start Listed records
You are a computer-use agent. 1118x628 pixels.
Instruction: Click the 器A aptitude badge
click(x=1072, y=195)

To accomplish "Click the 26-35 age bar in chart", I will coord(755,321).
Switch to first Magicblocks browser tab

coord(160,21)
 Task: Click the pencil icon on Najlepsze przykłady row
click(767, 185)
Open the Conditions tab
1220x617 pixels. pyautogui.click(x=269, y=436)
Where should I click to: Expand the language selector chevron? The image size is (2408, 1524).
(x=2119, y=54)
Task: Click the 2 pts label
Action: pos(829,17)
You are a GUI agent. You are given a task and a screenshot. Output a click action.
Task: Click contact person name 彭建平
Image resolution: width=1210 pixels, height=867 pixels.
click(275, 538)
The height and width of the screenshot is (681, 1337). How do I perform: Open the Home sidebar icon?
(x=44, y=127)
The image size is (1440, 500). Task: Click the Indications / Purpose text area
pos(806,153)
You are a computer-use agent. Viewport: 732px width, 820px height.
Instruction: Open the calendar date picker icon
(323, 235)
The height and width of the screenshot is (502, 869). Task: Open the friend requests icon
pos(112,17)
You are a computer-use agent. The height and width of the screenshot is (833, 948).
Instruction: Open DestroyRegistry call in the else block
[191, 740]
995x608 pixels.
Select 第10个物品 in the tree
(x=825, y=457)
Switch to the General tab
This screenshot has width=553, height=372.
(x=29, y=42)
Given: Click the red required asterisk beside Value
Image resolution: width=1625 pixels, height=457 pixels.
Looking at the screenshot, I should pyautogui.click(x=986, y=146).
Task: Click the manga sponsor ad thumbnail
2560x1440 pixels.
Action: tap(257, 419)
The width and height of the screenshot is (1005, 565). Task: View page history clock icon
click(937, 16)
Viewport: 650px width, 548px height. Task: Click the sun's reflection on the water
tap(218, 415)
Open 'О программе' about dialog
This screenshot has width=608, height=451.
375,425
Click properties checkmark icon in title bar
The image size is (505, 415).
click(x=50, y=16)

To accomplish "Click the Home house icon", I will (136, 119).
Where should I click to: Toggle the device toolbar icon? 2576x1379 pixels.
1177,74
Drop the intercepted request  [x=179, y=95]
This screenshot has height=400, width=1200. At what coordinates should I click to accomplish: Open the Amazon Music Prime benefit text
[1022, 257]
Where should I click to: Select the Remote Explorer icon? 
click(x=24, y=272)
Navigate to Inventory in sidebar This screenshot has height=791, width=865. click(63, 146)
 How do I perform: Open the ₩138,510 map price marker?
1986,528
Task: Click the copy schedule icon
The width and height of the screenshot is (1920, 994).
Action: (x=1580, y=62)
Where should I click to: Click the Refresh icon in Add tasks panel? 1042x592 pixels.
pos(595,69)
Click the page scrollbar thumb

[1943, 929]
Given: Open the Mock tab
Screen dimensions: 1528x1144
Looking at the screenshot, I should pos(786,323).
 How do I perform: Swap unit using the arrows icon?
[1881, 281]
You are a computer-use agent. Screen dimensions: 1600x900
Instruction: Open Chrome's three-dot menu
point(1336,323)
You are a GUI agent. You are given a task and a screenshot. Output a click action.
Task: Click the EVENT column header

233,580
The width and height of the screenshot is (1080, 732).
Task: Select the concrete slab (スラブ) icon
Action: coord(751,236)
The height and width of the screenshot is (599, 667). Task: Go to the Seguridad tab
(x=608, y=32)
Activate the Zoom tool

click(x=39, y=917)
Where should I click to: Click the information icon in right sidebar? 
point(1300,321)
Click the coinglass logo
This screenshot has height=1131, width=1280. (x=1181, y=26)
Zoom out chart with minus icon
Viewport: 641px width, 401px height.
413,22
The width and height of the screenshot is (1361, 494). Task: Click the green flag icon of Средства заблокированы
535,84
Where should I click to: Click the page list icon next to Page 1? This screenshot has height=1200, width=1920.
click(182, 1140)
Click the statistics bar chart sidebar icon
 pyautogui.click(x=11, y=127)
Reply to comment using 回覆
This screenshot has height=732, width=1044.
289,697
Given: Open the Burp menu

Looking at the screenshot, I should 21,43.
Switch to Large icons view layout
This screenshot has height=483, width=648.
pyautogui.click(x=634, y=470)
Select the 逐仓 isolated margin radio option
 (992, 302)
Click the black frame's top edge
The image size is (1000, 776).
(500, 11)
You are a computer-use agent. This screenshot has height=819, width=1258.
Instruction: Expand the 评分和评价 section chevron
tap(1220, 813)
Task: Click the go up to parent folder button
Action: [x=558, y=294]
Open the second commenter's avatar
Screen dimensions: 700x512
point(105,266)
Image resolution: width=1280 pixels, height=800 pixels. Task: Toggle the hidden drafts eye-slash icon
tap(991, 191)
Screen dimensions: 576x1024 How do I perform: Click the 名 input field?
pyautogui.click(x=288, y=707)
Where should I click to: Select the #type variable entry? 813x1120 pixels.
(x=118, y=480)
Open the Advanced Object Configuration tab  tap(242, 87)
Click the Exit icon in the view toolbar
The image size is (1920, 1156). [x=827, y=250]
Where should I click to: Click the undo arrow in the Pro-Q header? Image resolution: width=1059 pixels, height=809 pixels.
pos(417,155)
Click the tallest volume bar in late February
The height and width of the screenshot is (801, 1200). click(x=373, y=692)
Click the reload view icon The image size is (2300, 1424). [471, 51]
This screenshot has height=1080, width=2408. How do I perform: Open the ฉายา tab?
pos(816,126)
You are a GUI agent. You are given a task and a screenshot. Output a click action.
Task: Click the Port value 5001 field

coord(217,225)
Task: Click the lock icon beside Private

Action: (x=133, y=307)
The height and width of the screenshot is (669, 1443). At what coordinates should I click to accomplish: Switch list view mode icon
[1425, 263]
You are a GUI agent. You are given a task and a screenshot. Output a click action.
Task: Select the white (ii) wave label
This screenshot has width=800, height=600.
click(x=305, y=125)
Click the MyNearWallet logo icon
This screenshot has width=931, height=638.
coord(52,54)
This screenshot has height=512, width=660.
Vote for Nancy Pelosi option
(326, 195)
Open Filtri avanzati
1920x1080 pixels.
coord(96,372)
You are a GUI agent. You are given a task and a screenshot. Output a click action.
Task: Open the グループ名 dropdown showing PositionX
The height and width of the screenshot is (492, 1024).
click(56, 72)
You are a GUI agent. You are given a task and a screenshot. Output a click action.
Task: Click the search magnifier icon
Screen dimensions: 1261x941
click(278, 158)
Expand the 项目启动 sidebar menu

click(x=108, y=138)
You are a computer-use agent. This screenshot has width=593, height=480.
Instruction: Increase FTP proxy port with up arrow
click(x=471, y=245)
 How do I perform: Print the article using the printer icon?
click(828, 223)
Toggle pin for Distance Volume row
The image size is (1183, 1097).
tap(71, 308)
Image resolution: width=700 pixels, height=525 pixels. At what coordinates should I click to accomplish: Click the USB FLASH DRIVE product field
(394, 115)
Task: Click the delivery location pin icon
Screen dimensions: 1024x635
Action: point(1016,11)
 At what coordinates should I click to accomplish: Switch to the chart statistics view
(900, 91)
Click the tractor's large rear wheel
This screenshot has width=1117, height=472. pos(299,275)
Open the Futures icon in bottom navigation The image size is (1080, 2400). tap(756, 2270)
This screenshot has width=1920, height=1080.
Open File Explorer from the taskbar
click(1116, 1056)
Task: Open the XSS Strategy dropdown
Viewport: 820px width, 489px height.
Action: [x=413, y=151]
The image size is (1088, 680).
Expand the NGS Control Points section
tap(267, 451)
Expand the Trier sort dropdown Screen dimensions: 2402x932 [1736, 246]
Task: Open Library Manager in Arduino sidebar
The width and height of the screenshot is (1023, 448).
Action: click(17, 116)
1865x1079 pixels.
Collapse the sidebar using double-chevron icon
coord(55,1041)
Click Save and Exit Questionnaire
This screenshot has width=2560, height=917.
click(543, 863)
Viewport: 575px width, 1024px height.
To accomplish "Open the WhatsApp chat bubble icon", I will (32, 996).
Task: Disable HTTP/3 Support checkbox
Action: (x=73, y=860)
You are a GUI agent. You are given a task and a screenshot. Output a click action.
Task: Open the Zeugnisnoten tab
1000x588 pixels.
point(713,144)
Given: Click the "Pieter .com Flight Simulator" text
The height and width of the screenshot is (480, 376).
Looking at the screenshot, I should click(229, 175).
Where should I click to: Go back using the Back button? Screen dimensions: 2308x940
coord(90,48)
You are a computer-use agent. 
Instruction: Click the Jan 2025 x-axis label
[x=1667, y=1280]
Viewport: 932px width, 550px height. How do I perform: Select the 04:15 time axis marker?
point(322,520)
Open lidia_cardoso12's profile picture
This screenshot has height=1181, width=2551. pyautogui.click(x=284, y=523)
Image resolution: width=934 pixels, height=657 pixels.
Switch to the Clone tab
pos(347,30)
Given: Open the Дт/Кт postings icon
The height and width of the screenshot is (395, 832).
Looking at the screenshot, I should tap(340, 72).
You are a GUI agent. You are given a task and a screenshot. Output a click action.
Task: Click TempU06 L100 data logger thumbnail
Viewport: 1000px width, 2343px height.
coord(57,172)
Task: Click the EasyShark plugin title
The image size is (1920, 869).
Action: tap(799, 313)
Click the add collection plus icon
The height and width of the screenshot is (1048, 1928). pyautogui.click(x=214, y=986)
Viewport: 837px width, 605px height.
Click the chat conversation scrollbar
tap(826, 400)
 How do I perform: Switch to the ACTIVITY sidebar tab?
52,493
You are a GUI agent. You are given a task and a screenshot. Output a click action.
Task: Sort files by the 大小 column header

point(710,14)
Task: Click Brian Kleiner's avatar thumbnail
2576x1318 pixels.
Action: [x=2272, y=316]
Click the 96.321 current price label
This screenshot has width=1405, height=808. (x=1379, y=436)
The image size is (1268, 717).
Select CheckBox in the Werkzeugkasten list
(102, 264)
end Listed records
- Work instructions: Duplicate the items from their first line down to the line containing "pos(806,153)", including both of those lines.

- Finished answer:
You are a computer-use agent. 1118x628 pixels.
Instruction: Click the 器A aptitude badge
click(x=1072, y=195)

To accomplish "Click the 26-35 age bar in chart", I will coord(755,321).
Switch to first Magicblocks browser tab

coord(160,21)
 Task: Click the pencil icon on Najlepsze przykłady row
click(767, 185)
Open the Conditions tab
1220x617 pixels. pyautogui.click(x=269, y=436)
Where should I click to: Expand the language selector chevron? The image size is (2408, 1524).
(x=2119, y=54)
Task: Click the 2 pts label
Action: pos(829,17)
You are a GUI agent. You are given a task and a screenshot. Output a click action.
Task: Click contact person name 彭建平
Image resolution: width=1210 pixels, height=867 pixels.
click(275, 538)
The height and width of the screenshot is (681, 1337). How do I perform: Open the Home sidebar icon?
(x=44, y=127)
The image size is (1440, 500). Task: Click the Indications / Purpose text area
pos(806,153)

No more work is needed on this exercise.